> _Work to complete_: From the honeybee venom text below, return the passage between "To address this" and "honeybee venom composition.", inclusive, copied word for word.

> _Text_:
* * * *

Honeybee’s (Apis mellifera) possess complex venom containing numerous proteins and peptides with possible medical and biotechnological applications.² Alternatively, venom components can act as allergens and toxins, which can be potentially deadly to humans. In order to develop antidotes against specific toxins, full venom characterization is required. Venom research may also provide potential targets for new drugs and lead to a better understanding between the structure of the molecules and their function.³ In theory this is a simple undertaking but the complexity of venom proteomes, that is, the entire set of proteins expressed by a genome, represents a major challenge for analytical chemists.

To address this challenge researchers from Poznan University of Medical Sciences in Poland, used complex enrichment strategies followed by LC–MS analysis. A lack of sensitivity in previous approaches using classical two-dimensional sodium dodecyl sulphate-polyacrylamide gel electrophoresis (2DSDS–PAGE) prevented exploration of low abundant venom components as well as low molecular weight fractions. Using hyphenated LC–MALDI-TOF/TOF-MS–MS and LC–ESI-QTOF-MS–MS techniques combined with combinatorial peptide ligand library enrichment, researchers hoped to better characterize honeybee venom composition.

* * * *

> _The data_:
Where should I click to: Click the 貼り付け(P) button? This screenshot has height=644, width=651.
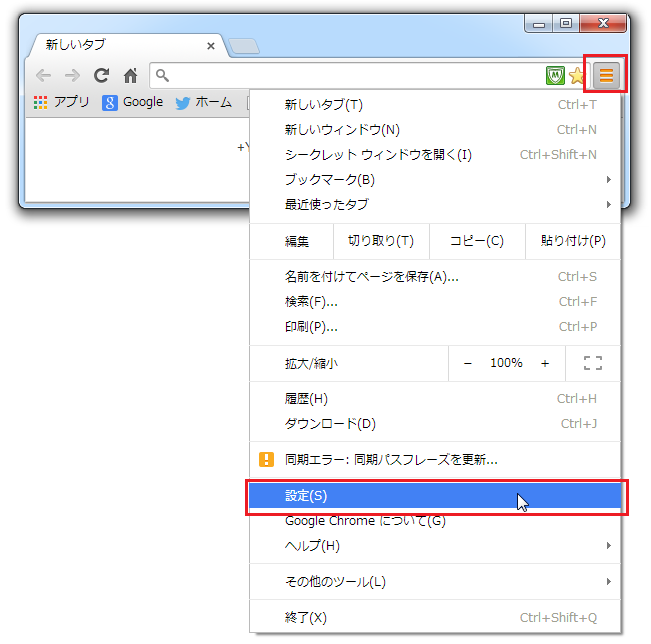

* * * *

> _Exercise response_:
To address this challenge researchers from Poznan University of Medical Sciences in Poland, used complex enrichment strategies followed by LC–MS analysis. A lack of sensitivity in previous approaches using classical two-dimensional sodium dodecyl sulphate-polyacrylamide gel electrophoresis (2DSDS–PAGE) prevented exploration of low abundant venom components as well as low molecular weight fractions. Using hyphenated LC–MALDI-TOF/TOF-MS–MS and LC–ESI-QTOF-MS–MS techniques combined with combinatorial peptide ligand library enrichment, researchers hoped to better characterize honeybee venom composition.